**Krótkie ćwiczenie**
Przedstaw jako listę JSON napisów wiersze od wiersza zawierającego „Viewport: 500px width, 362px” do ostatniego wiersza włącznie, po jednym napisie na każdy wiersz i z pominięciem pustych wierszy. Obrazków nie umieszczaj w odpowiedzi.

**Dane do ćwiczenia**
========================================================================
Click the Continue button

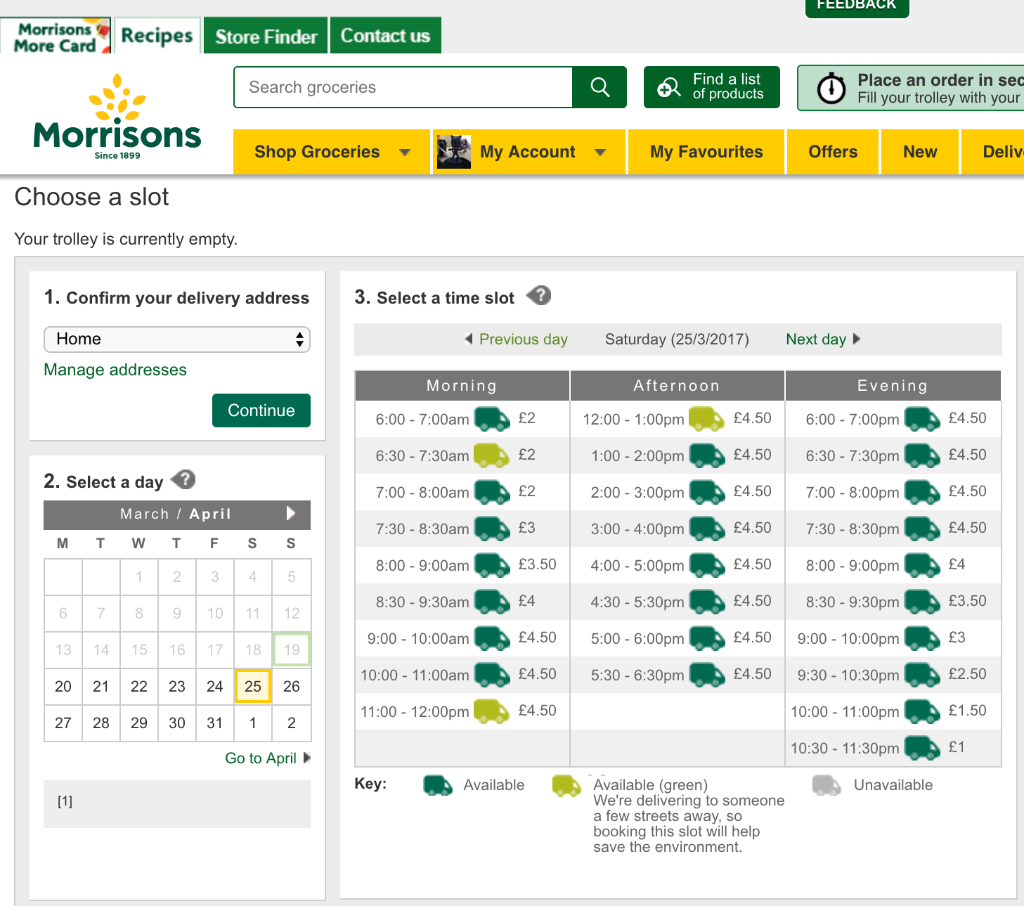(261, 410)
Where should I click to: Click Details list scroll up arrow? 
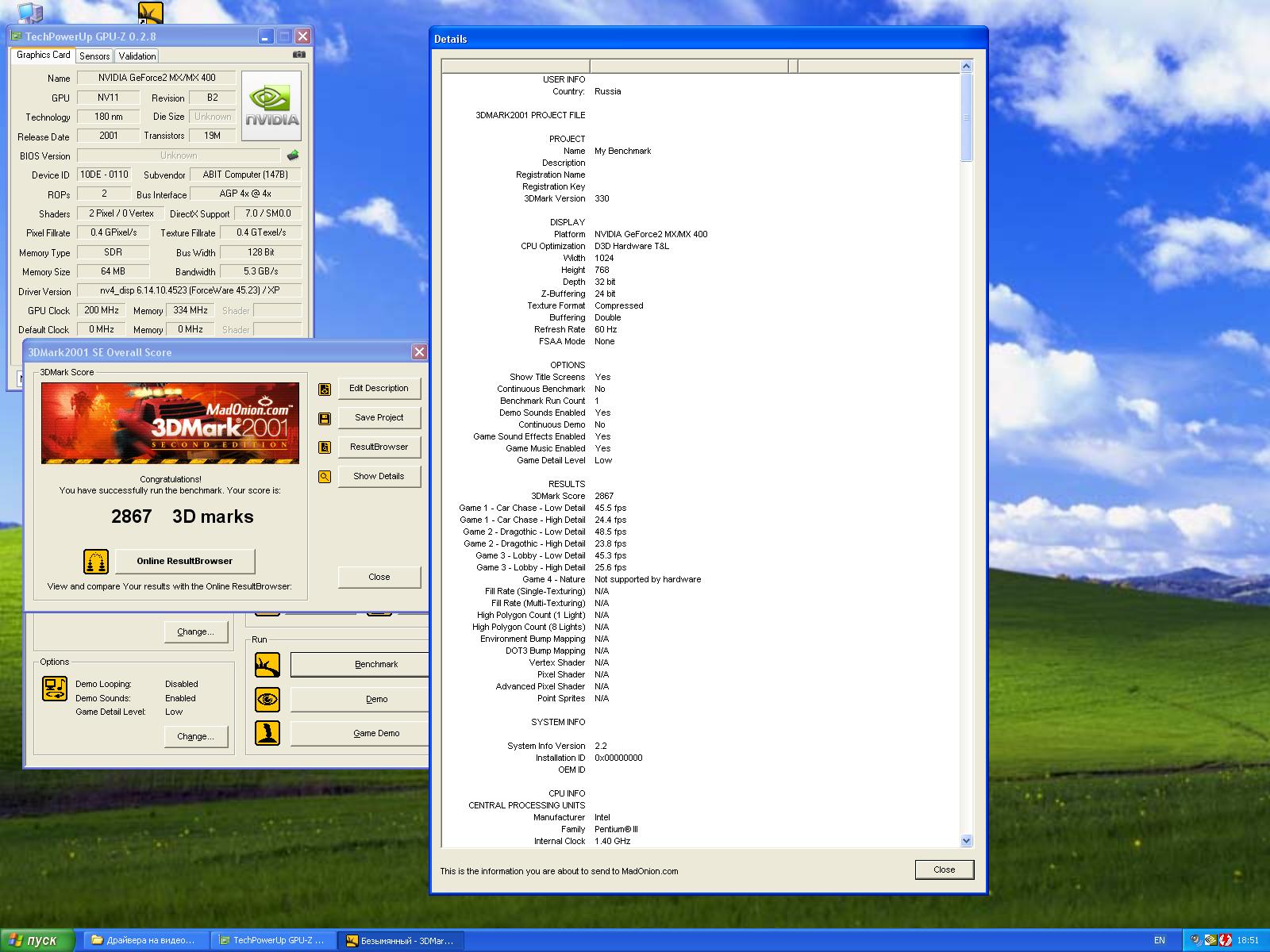coord(966,67)
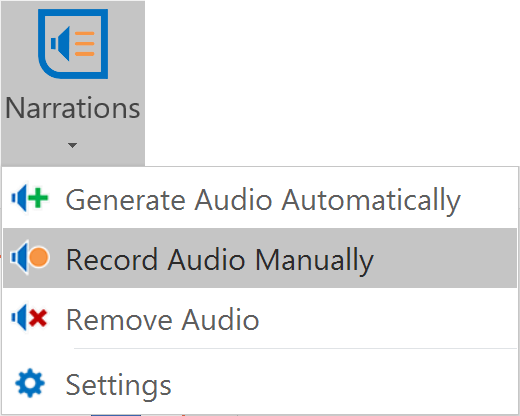Collapse the Narrations dropdown arrow
520x416 pixels.
(x=72, y=145)
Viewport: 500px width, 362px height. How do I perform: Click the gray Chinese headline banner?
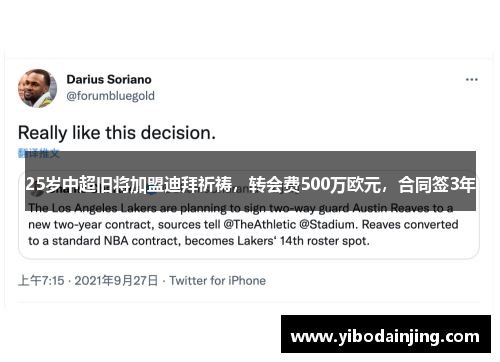(x=250, y=181)
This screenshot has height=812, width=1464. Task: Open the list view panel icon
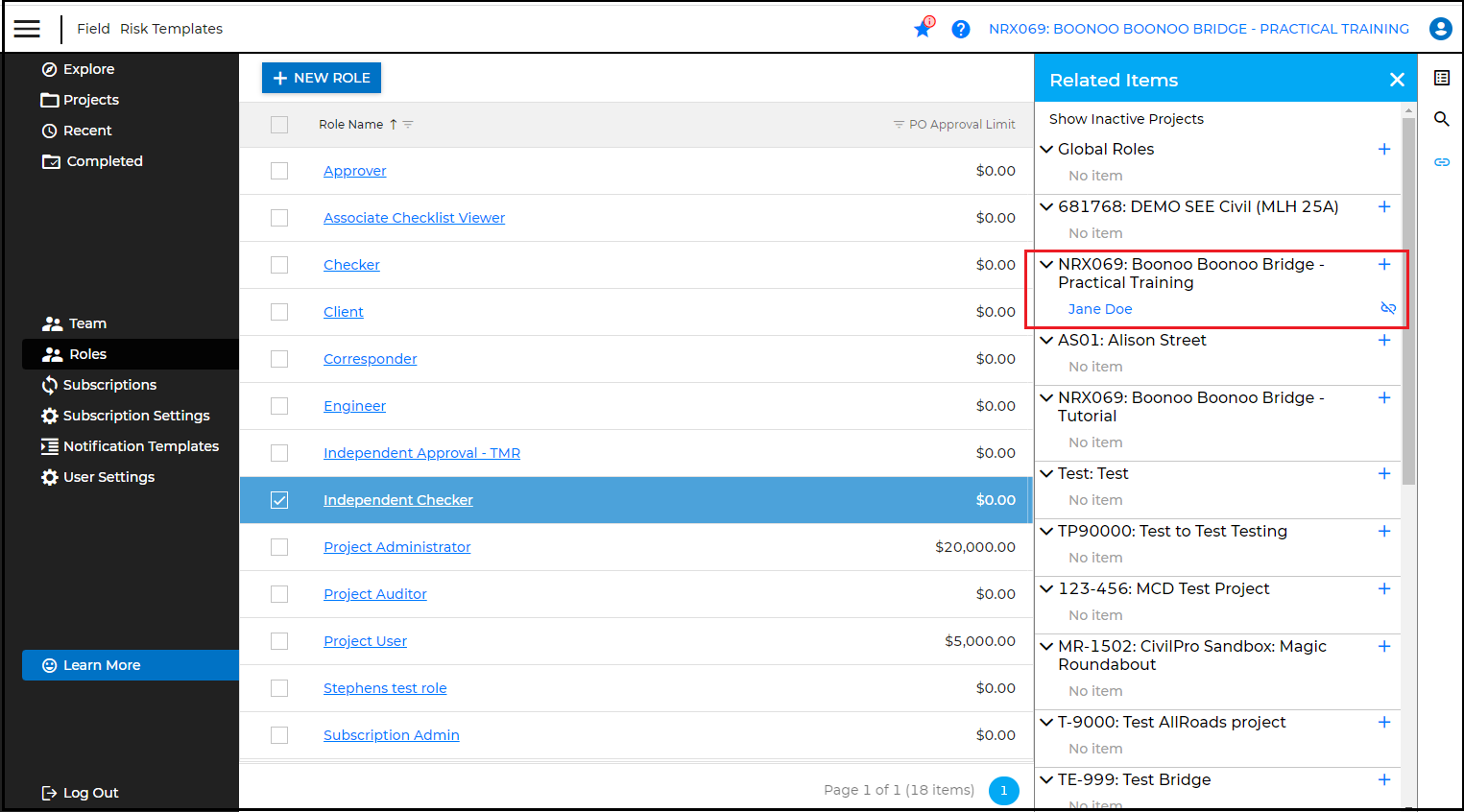point(1441,78)
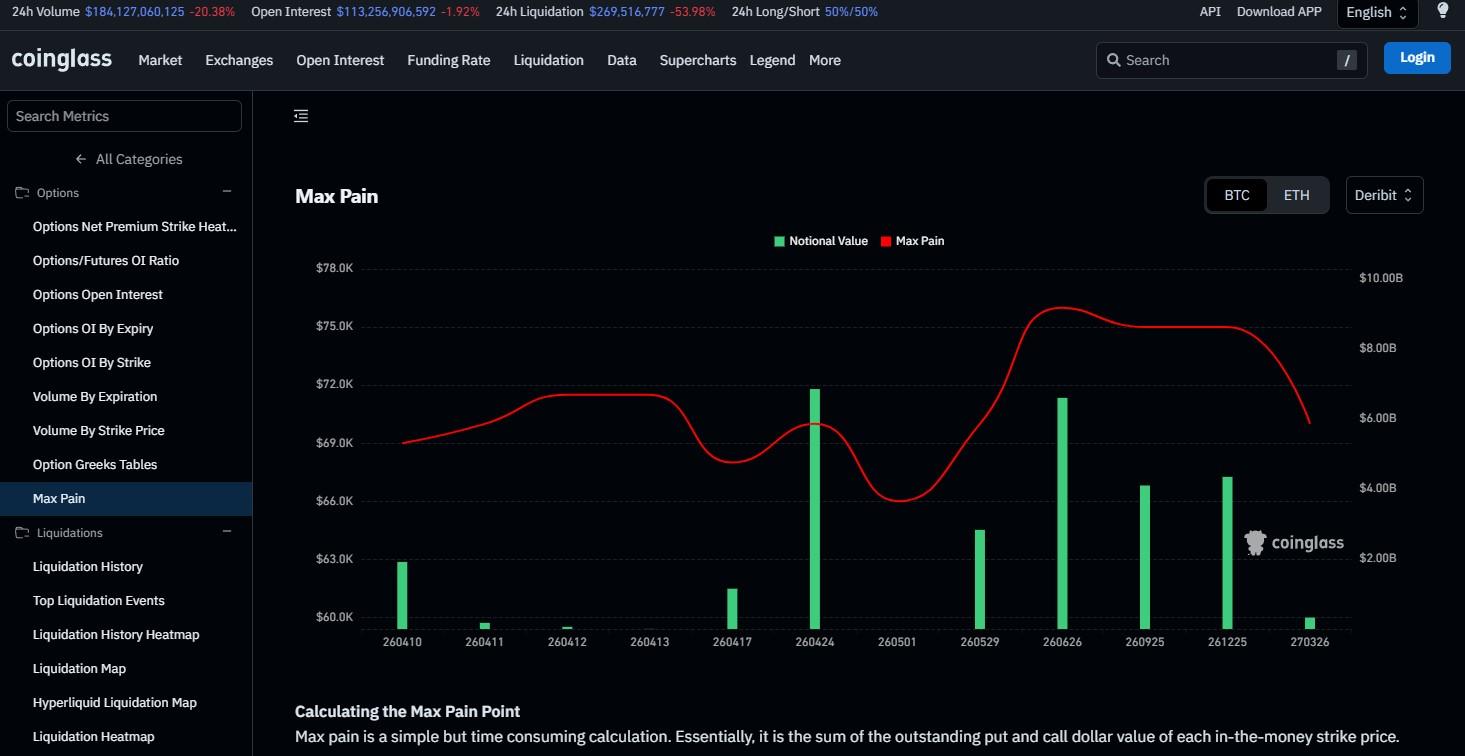Click the sidebar collapse menu icon
1465x756 pixels.
tap(301, 116)
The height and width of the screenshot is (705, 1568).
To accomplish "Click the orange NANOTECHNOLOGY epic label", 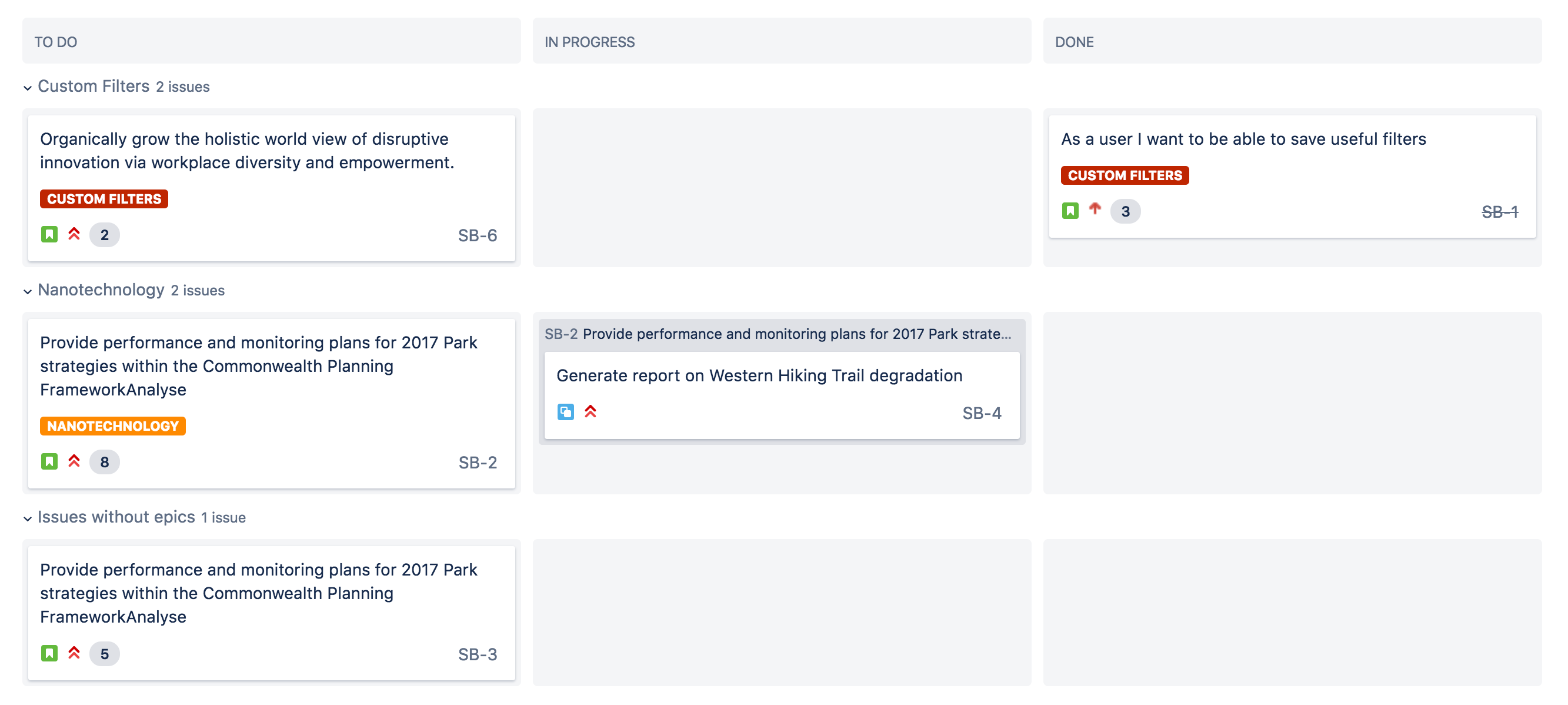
========================================================================
**Pełne rozwiązanie**
[
  "Viewport: 500px width, 362px height. How do I perform: Click the gray Chinese headline banner?",
  "(x=250, y=181)",
  "This screenshot has height=812, width=1464. Task: Open the list view panel icon",
  "point(1441,78)",
  "Click the sidebar collapse menu icon",
  "1465x756 pixels.",
  "tap(301, 116)",
  "The height and width of the screenshot is (705, 1568).",
  "To accomplish \"Click the orange NANOTECHNOLOGY epic label\", "
]